Reproduce verbatim the line containing "Click the location pin icon in composer" and every line that follows it through the end of the entries below, omitting all pictures.

- - -

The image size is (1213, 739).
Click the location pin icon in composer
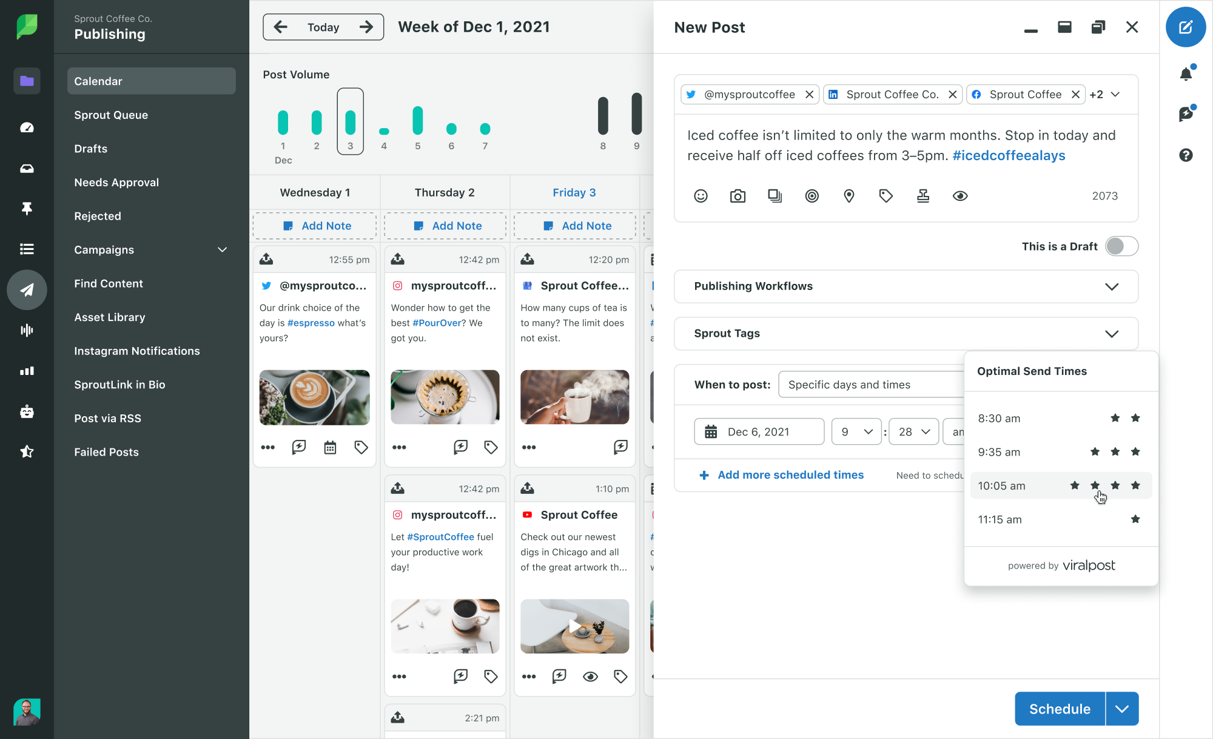tap(848, 196)
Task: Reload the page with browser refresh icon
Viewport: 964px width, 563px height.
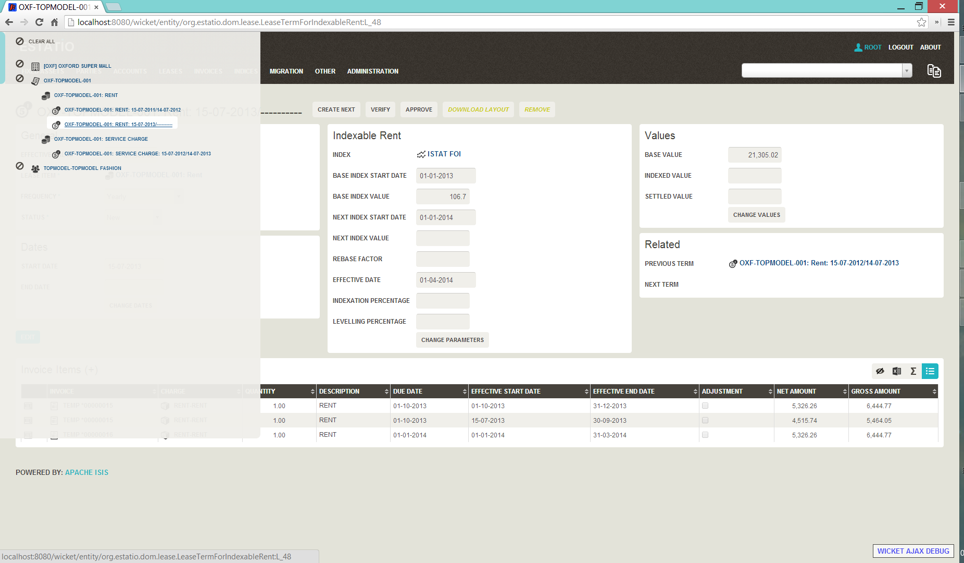Action: point(39,22)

- - -

__OUTPUT FOR THIS EXERCISE__.
Click the location pin icon in composer
tap(848, 196)
Task: Reload the page with browser refresh icon
Viewport: 964px width, 563px height.
Action: point(39,22)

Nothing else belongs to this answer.